You Can’t Trust Your PhD Supervisor:)

Before I continue, let me be clear that during my PhD Graham taught me everything I consider worth knowing about the process of science, theory, psychopathology and academic life. So, I tend to listen to what he says (unless it’s about marriage or statistics) very seriously. The two points I want to focus on are:

2.  Do an experiment but make up or severely massage the data to fit your hypothesis. This is an obvious one, but is something that has surfaced in psychological research a good deal recently (http://bit.ly/QqF3cZ;http://nyti.ms/P4w43q).

I’d really like to do a study looking at more experienced researcher’s basic understanding of assumptions (a follow up to Hoekstra’s study on a more experienced sample, and with more probing questions) just to see whether my suspicions are correct. Maybe I should email Hoekstra and see if they’re interested because, left to my own devices, I’ll probably never get around to it.

Anyway, my point is that I think it’s not just deliberate fraud that creates false knowledge, there is also a problem of well-intentioned and honest folk simply not understanding what to do, or when to do it.

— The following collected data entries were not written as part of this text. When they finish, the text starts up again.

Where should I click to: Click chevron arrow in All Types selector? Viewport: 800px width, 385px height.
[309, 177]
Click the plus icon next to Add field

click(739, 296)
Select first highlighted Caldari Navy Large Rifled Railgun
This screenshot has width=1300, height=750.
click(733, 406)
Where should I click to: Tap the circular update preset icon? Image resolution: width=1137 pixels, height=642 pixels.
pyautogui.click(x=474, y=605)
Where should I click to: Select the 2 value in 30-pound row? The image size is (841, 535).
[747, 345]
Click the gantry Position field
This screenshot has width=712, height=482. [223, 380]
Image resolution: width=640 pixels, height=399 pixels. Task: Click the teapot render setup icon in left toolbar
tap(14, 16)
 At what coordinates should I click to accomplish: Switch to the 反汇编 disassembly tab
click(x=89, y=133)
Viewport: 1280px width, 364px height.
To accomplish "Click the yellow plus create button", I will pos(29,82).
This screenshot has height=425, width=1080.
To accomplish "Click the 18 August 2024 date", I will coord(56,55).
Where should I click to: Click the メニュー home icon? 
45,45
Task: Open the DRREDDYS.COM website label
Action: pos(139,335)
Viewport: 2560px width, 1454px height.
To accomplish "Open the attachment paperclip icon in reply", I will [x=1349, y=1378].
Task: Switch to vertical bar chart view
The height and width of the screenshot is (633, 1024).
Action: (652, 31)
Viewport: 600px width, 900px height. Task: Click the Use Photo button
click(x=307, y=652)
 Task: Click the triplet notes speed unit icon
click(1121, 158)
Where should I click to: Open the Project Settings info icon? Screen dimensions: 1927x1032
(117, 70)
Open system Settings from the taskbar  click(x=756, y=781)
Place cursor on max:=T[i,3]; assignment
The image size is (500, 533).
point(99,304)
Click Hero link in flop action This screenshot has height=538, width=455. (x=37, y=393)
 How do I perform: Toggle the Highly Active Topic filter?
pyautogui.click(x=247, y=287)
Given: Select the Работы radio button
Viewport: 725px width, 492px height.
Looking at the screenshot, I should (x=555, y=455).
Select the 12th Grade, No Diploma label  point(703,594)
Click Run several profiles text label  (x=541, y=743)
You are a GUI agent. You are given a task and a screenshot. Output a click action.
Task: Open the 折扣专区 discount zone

3.  Convince yourself that a significant effect at p=.055 is real. How many times have psychologists tested a prediction only to find that the critical comparison just misses the crucial p=.05 value? How many times have psychologists then had another look at the data to see if it might just be possible that with a few outliers removed this predicted effect might be significant? Strangely enough, many published psychology papers are just creeping past the p=.05 value – and many more than would be expected by chance! Just how many false psychology facts has that created? (

This is a massive over-simplification because an effect of p = .055 is ‘real’ and might very well be ‘meaningfiul’. Conversely, an effect with p < .001 might very well be meaningless. To my mind it probably matters very little if a p is .055 or .049. I’m not suggesting I approve of massaging your data, but really this point illustrates how wedded psychologists are to the idea of effects somehow magically becoming ‘real’ or ‘meaningful’ once p drifts below .05. There’s a few points to make here:

First, all effects are ‘real’. There should never be a decision being made by anyone about whether an effect is real or not real. They’re all real. It’s just that some are large and some are small. There is a decision about whether an effect is meaningful, and that decision should be made within the context of the research question.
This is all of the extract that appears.